My dear Yakov Petrovich!

I would never have taken up the pen, if my circumstances and you yourself, my dear sir, had not forced me to do so. Believe me, necessity alone has forced me to enter upon such a discussion with you, and therefore I beg you first of all not to consider this measure of mine, my dear sir, as deliberately intended to insult you, but as a necessary consequence of the circumstances which now bind us.

“Seems good, decent, polite, though not without force and firmness?…Nothing offensive to him here, it seems. Besides, I’m within my rights,” thought Mr. Goliadkin, rereading what he had written.

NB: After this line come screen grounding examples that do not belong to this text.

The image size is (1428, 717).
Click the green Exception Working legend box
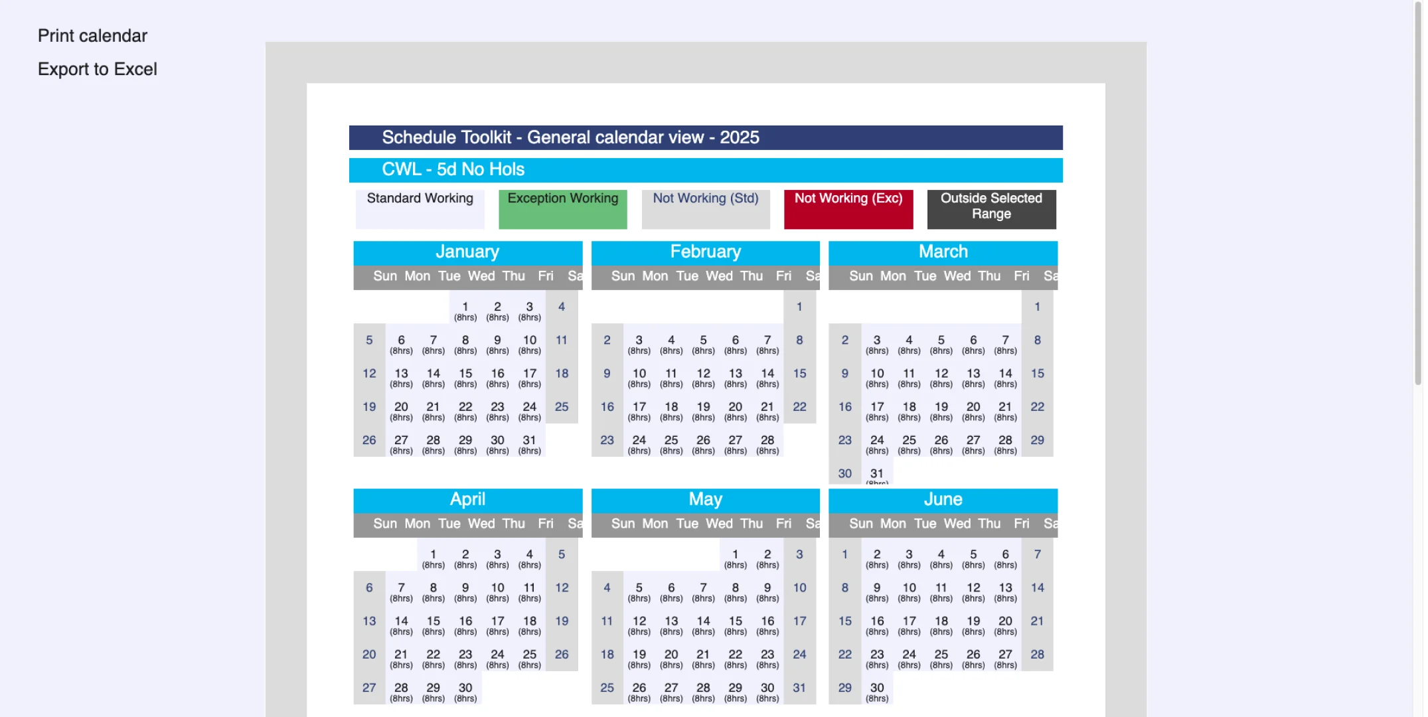point(562,208)
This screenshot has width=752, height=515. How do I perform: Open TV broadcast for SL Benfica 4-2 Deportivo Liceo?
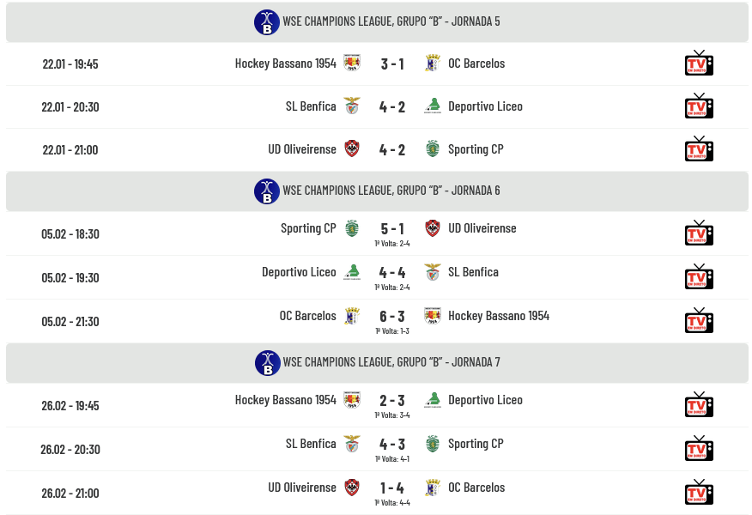(699, 106)
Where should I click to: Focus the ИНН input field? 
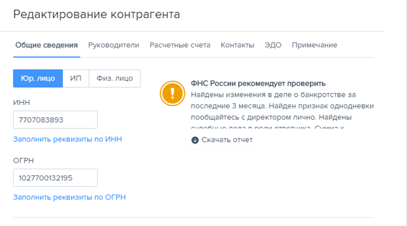(x=56, y=120)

Your unexpected and strange appearance, my dear sir, on a stormy night, after my enemies, whose names I omit out of disdain for them, had acted rudely and indecently with me, has been the germ of all the misunderstandings existing between us at the present time. Your stubborn desire, my dear sir, to have your own way and forcibly enter the circle of my existence and all the relations of my practical life even goes beyond the limits demanded by mere politeness and simple sociality. I think there is no point in mentioning here, my dear sir, your theft of my papers and of my own honorable name in order to win favor with our superiors—favor you did not merit. There is no point in mentioning here your deliberate and offensive avoidance of the explanations necessary on such an occasion. Finally, to say all, I do not mention here your last strange, one might say incomprehensible, act in the coffeehouse. Far be it from me to lament the, for me, useless loss of a silver rouble; yet I cannot but express all my indignation at the recollection of your obvious infringement, my dear sir, to the detriment of my honor, and, moreover, in the presence of several persons who, though not of my acquaintance, are yet of quite good tone…

“Am I not going too far?” thought Mr. Goliadkin. “Won’t it be too much; isn’t it too offensive—this allusion to good tone, for instance?…Well, never mind! I must show firmness of character with him. However, to soften it, maybe I’ll just flatter him and butter him up a little at the end. We’ll see to that.”